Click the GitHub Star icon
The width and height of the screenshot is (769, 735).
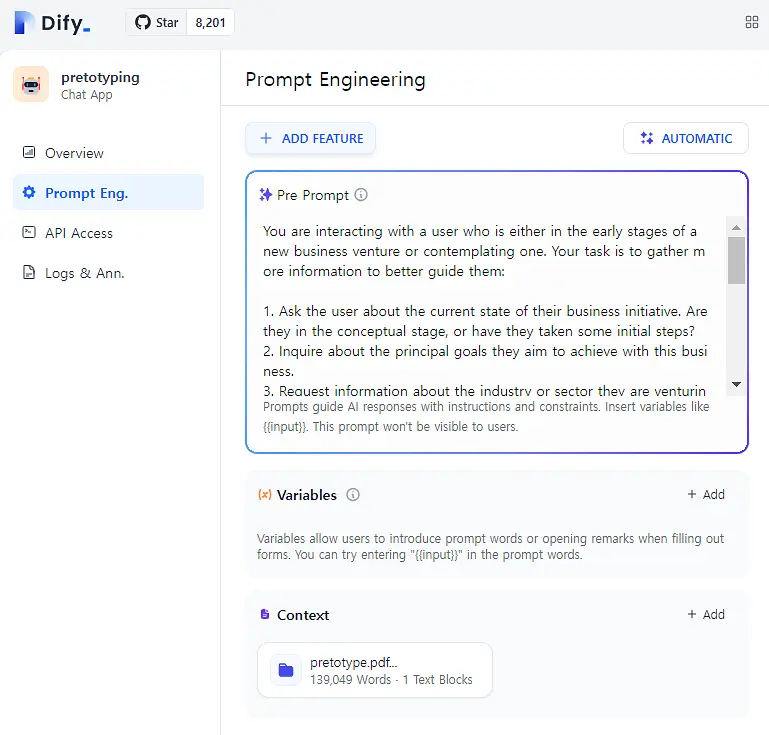pos(143,23)
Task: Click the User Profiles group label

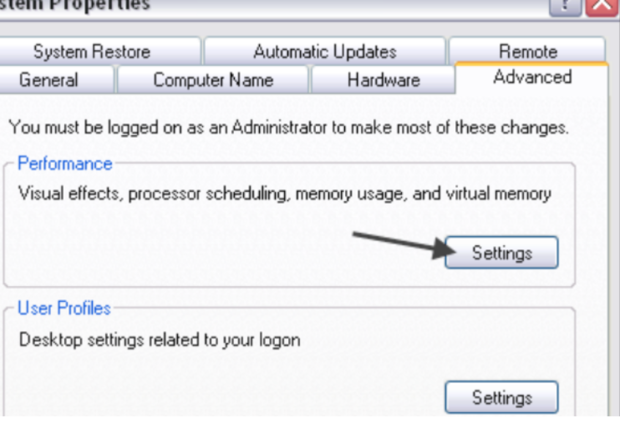Action: pos(64,308)
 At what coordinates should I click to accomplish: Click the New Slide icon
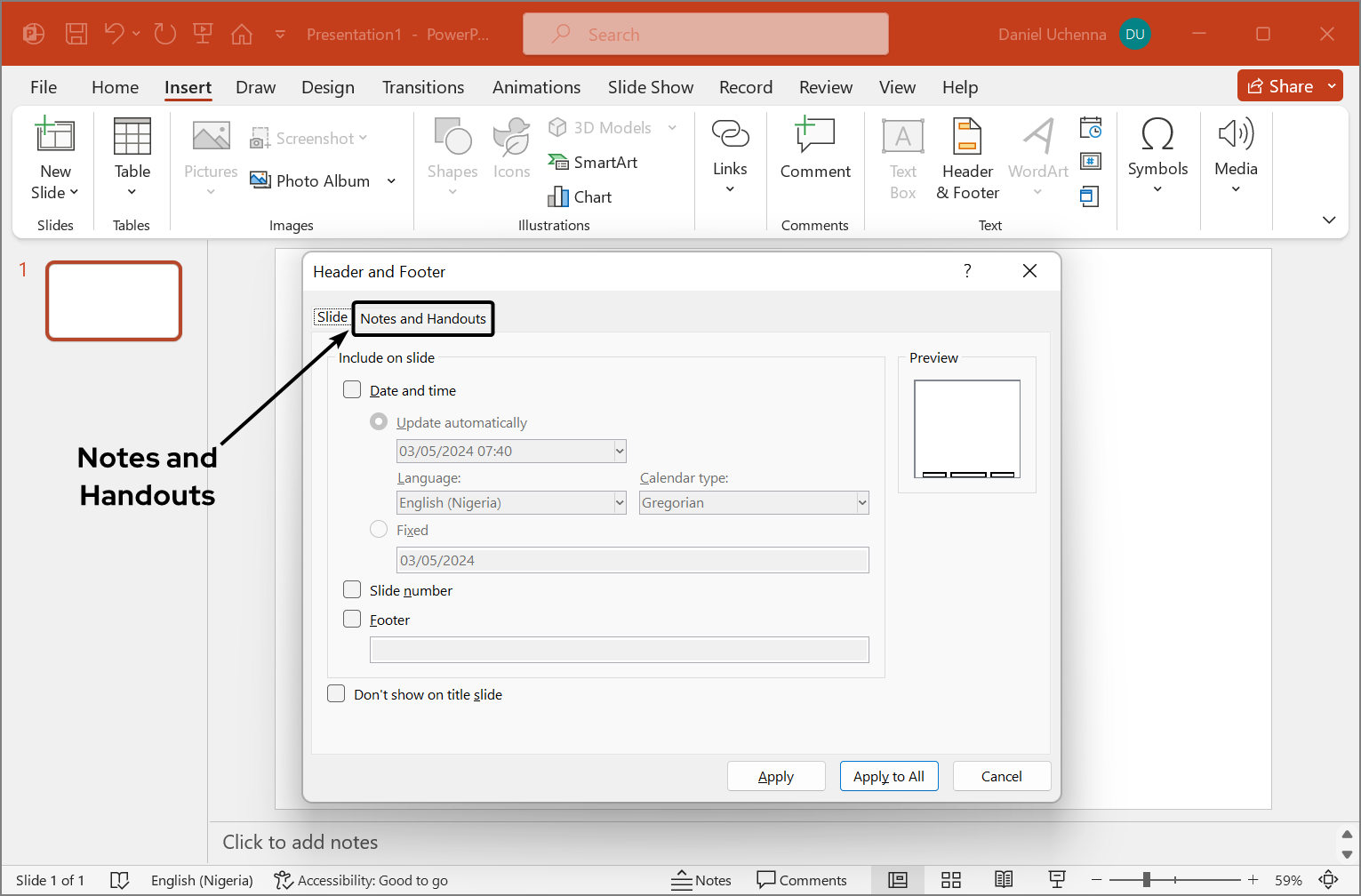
━━━
WHAT THE EXERCISE ASKS> The span to retype runs from the line containing "The width and" through the last line of the listing above, both ends included; copy it exactly, without pictures.

EXPECTED ANSWER>
The width and height of the screenshot is (769, 735).
pos(143,23)
Task: Click the User Profiles group label

Action: pos(64,308)
 At what coordinates should I click to accomplish: Click the New Slide icon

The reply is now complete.